Multiple Sclerosis - Figure 1

Figure 1. In multiple sclerosis, loss of insulation on the nerve and secondary loss of nerve cells arises in the context of inflammation driven by immune cells that target proteins in the brain.

As discussed (See: Autoimmunity: introduction), genetic, environmental and stochastic elements all contribute to the development of disease, and while treatment for MS has advanced rapidly in recent years, with the powerful new drugs in development showing a great deal of efficacy in slowing the rate of MS attacks, these drugs also have rare but extremely serious side effects, and further advancements in treatment are needed.

So what are the pressing questions about the immunology of MS that researchers need to answer? Some core concerns are: why does normal immune regulation fail, why does the disease remit and relapse, and how can we move treatment towards the goal of selectively shutting down the anti-self response while preserving the immune system’s ability to deal with infection?

Most people agree that MS is triggered by an external event, and this is certainly the case in animal models that are used to study this condition. However, it is unlikely that acute infection with a single microorganism provides a unique initiation point. And it is important to recognise that animal models show that autoimmunity can be spontaneous and sometimes becomes commoner where rates of infection are low rather than high. It is extremely challenging to devise ways of studying this trigger in humans and most of our understanding of this process comes from animal models.
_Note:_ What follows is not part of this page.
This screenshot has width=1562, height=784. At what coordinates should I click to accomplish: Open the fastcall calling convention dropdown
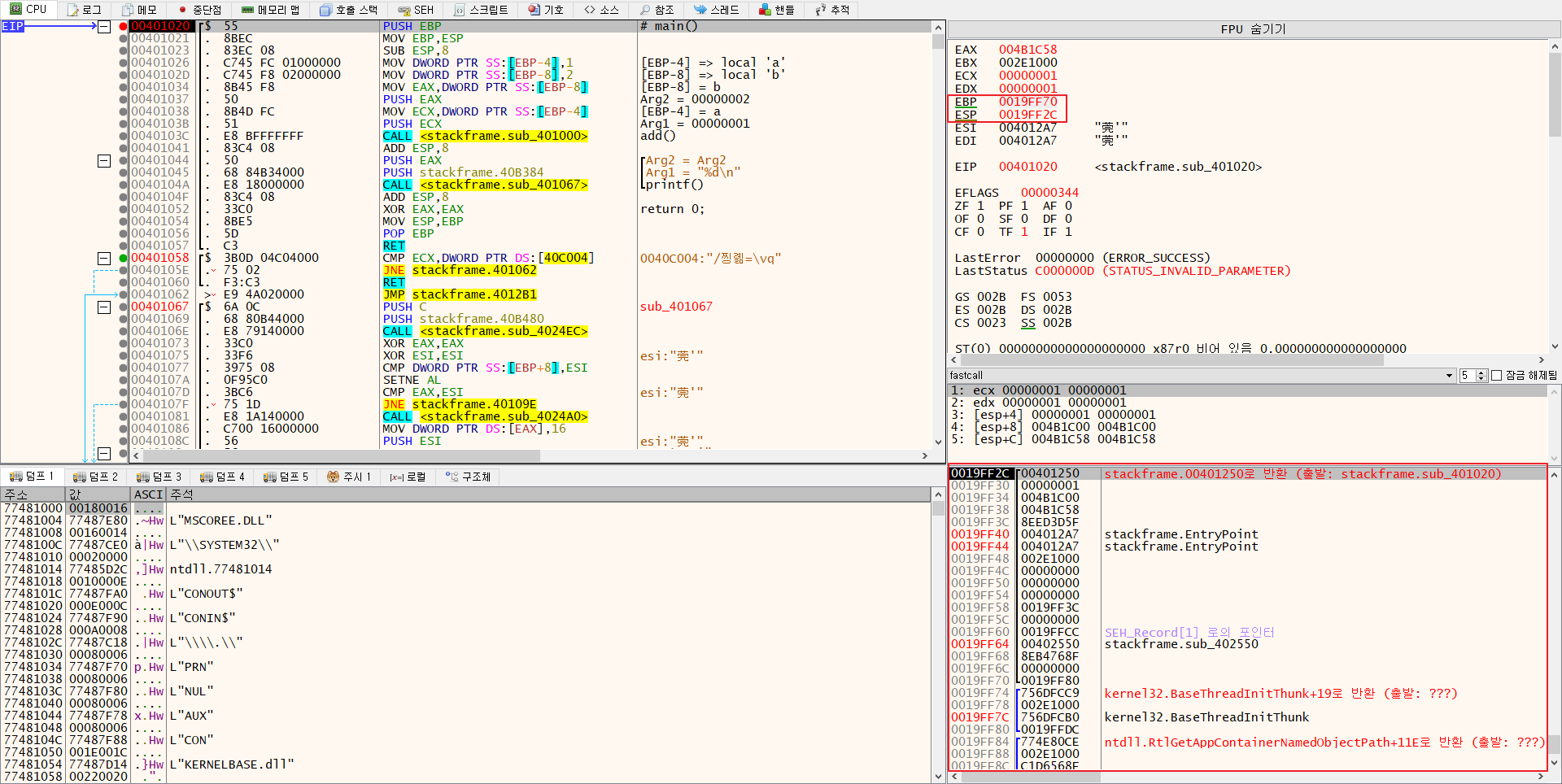point(1449,375)
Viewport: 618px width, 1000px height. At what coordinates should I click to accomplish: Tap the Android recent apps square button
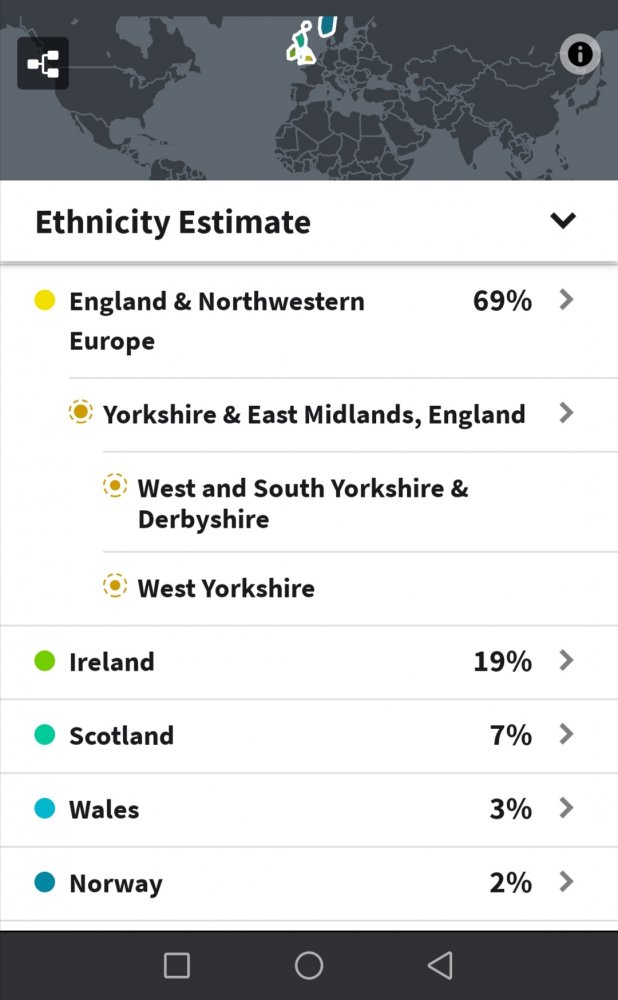coord(177,966)
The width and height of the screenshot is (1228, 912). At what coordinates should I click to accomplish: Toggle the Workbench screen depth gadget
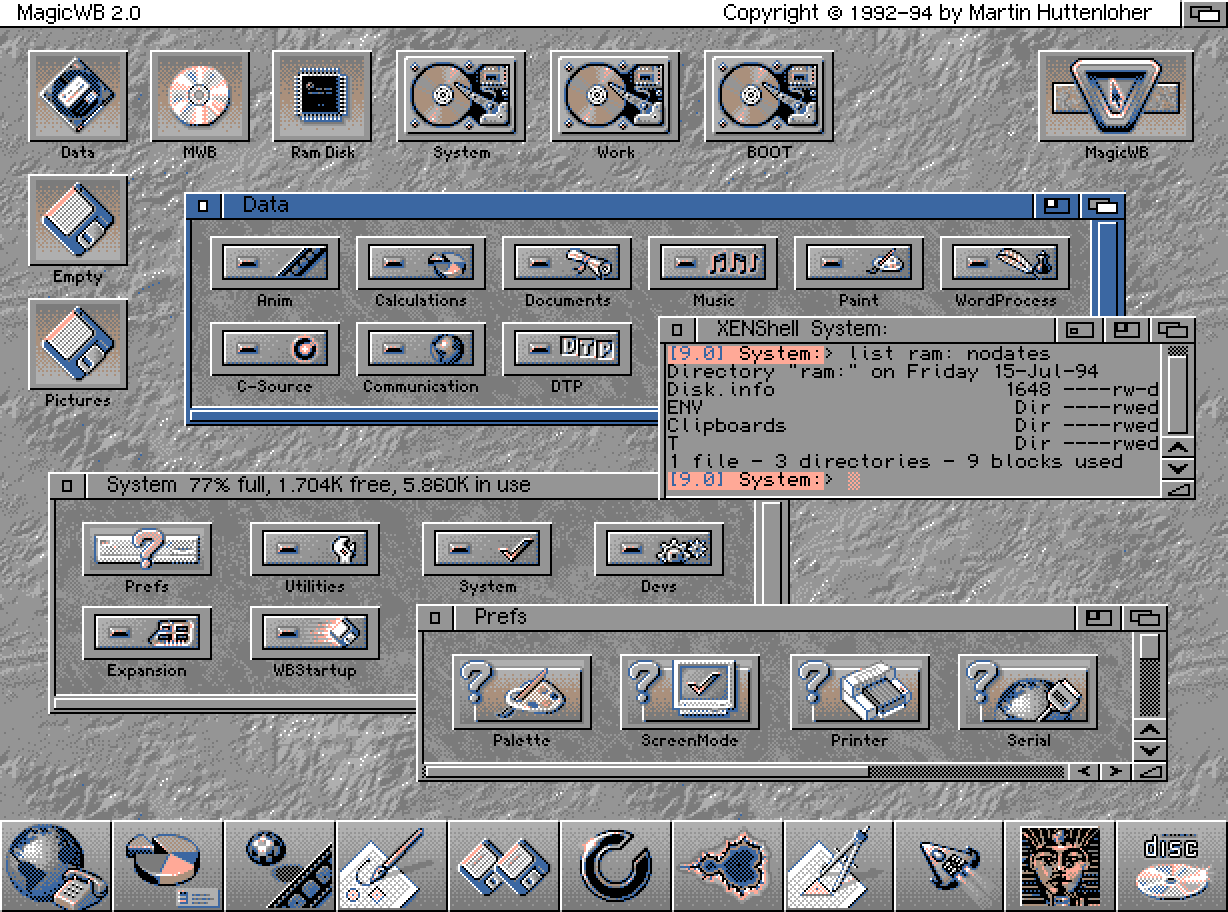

Relapses and remission are likely to be related to activation of cell traffic into the central nervous system triggered by perturbation of the immune response. They do correlate, in animal models, with a spreading of the immune response to different brain proteins but this may simply reflect ongoing inflammation. Other models show that periodic behaviour can arise spontaneously, when the target of the immune response cannot be eliminated. It is also possible that relapses are triggered more easily than the first attack and so happen more often.

Because new drug treatments have rare but extremely serious side effects, we need to learn how to predict those patients with the worst prognosis and offer them these treatments early, while holding them back when progression is expected to be slow. This is another ambitious goal that the research of the future will address.

Finally selective immune therapy remains an important focus and a real possibility. Using vaccination to teach the immune system to ‘remember’ an infection before it is encountered, is one of the great triumphs of clinical immunology and public health of the 20th century. What the treatment of autoimmunity requires in the 21st century is teaching the immune system to forget.